Thank,Do you mean if i us CSR and import to computer manually,my computers don't need to join domain,correct?
if i renew the certificate in CA server ,GPO will automatically push cert to domain clients ?
Now when i test with GPO auto enrollment,user certificate is auto install in domain clients but workstation cert cannot install auto to domain clients and cannot authenticate using workstation certificate.But i am still trying to test with user certificate.
Please see Let me know which subject format is the easiest way to cert authentication in 802.1x ?
I also want to know my existing network is already running with one VTI and one DMVPN tunnel in each site.
The all routers are using one rsa key pair and one trustpoint for both tunnels now.But i am not sure what happen if i add new tunnel for dual DMVPN.I worry the existing production network will be down.
Let me know any concern for this scenario ?
I have another question for your previous advice to use different rsa key and trustpoint for two different tunnel.
I also want to know if i create new rsa key with rsa key pair and new trustpoint in existing running runing routers,it will effect to exiting tunnel and certificates ?
Yes, if you create a CSR on the computer it does not need to be joined to the domain.
The ROOT certificate on the CA should be created with a lifetime of 15-20 years, so usually would not need renewing.
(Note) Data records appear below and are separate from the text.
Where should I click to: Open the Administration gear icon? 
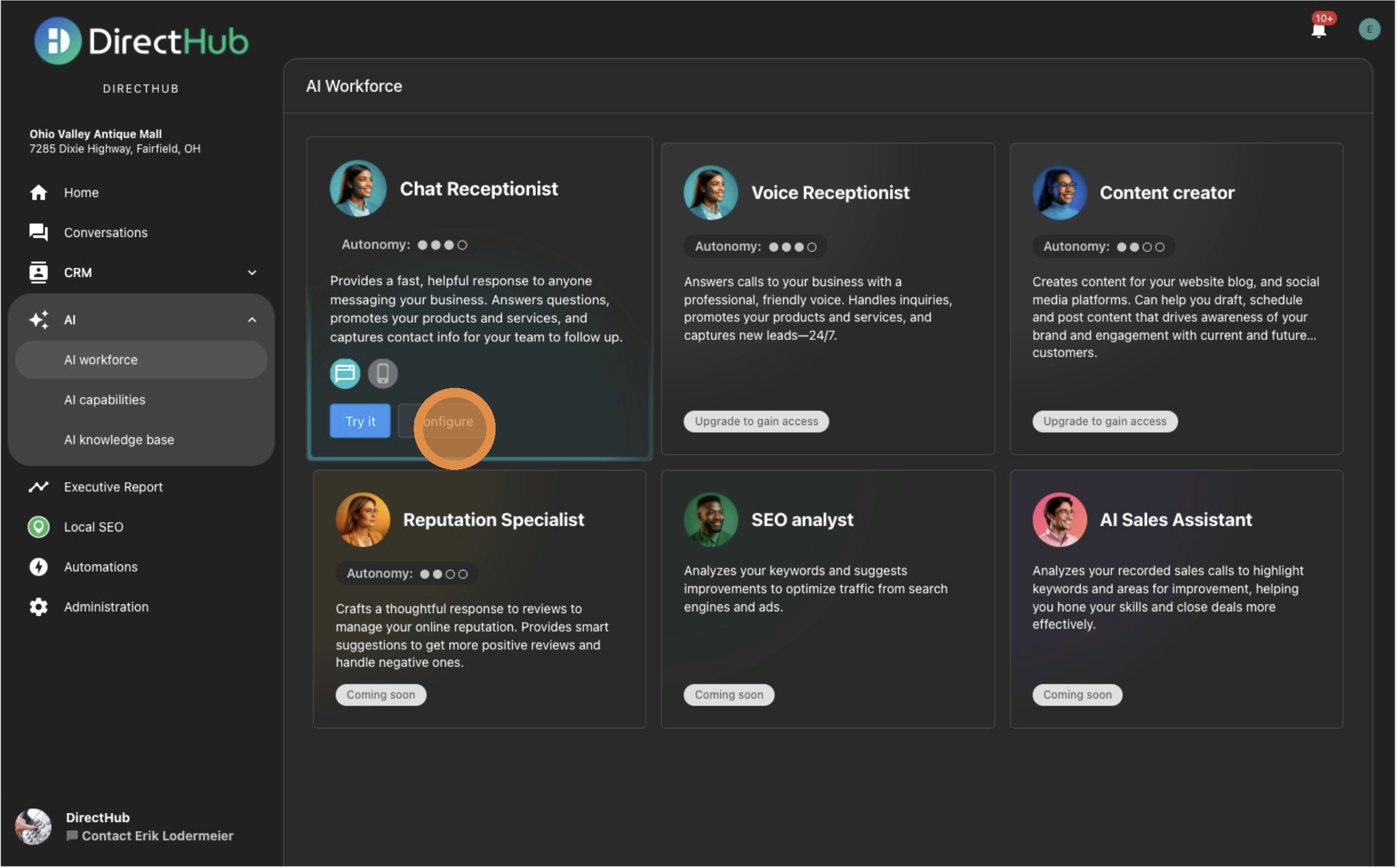pos(38,607)
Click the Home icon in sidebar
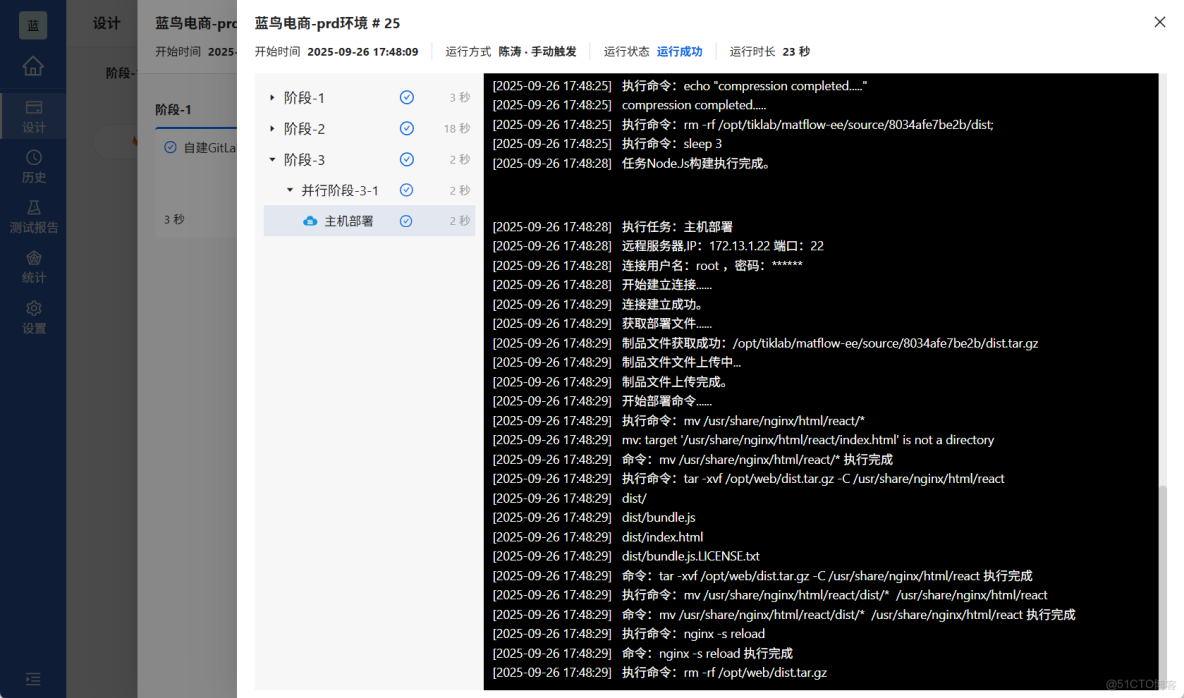1184x698 pixels. (x=33, y=66)
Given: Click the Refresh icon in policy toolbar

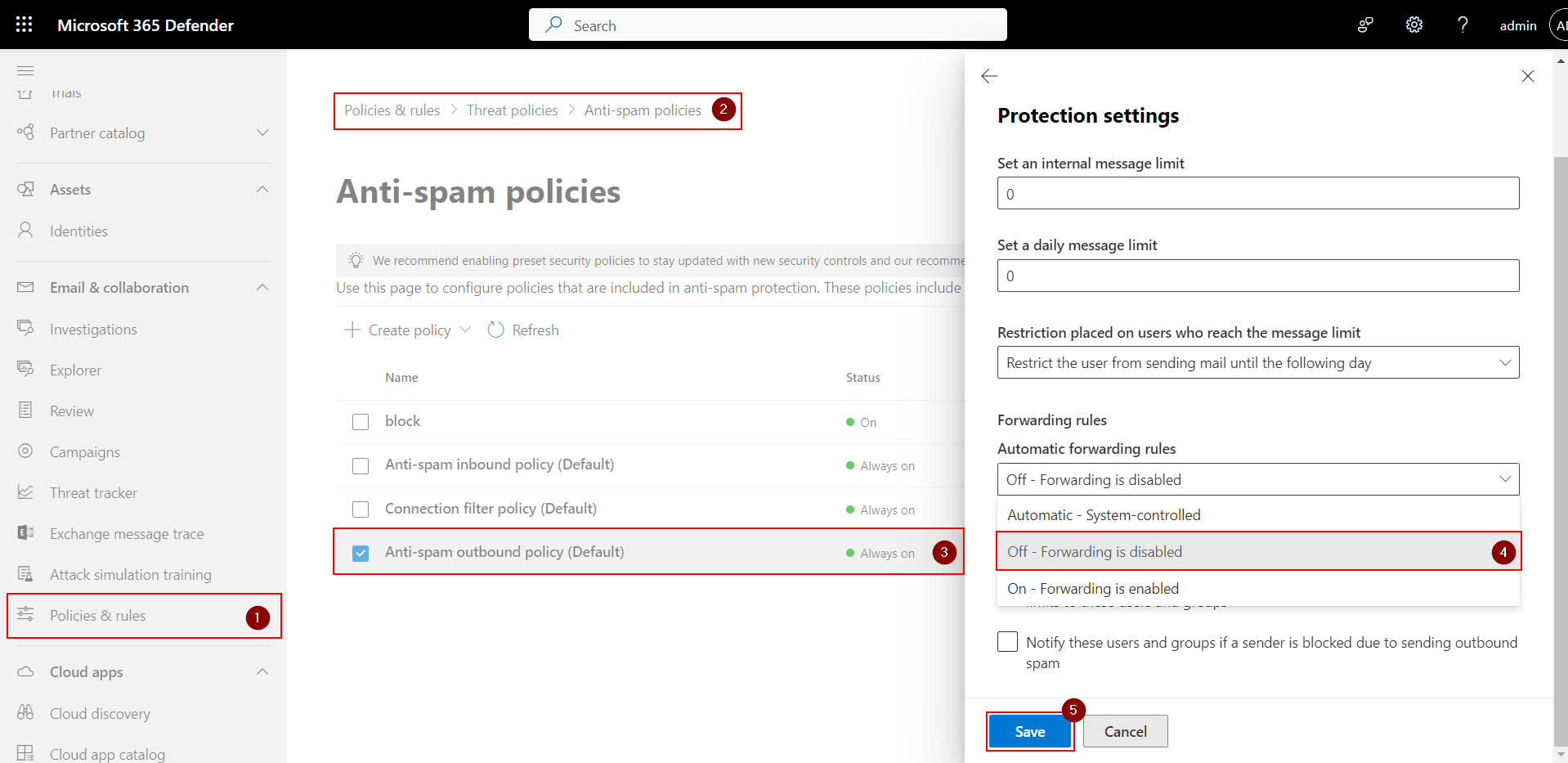Looking at the screenshot, I should point(495,330).
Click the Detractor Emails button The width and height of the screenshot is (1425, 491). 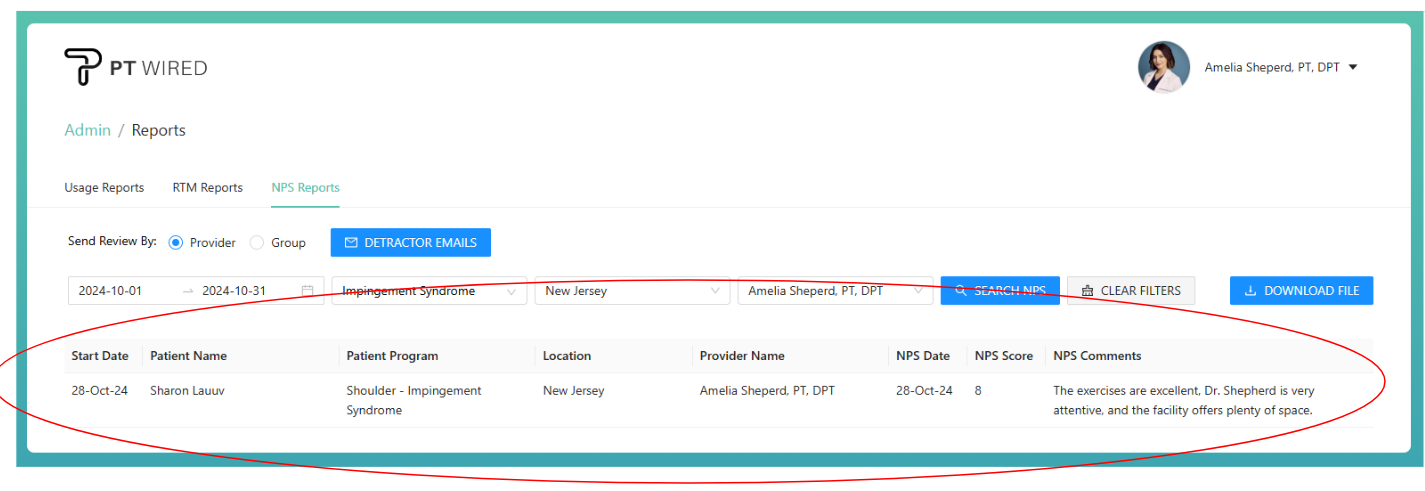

If you are referring to the identity certificate for the computer/users, this would usually have a lifetime of 2-3 years. The GPO applied to the users/computers can be configured to auto-renew the certificate.
You shouldn't necessarily need to modify the certificates, use the "User" and "Computer" templates.
If you are adding another DMVPN tunnel and it is using the same certificate for authentication, this should be fine.
If you create a new keypair with a unique label this should not impact the existing keypair, just following the configuration previously supplied.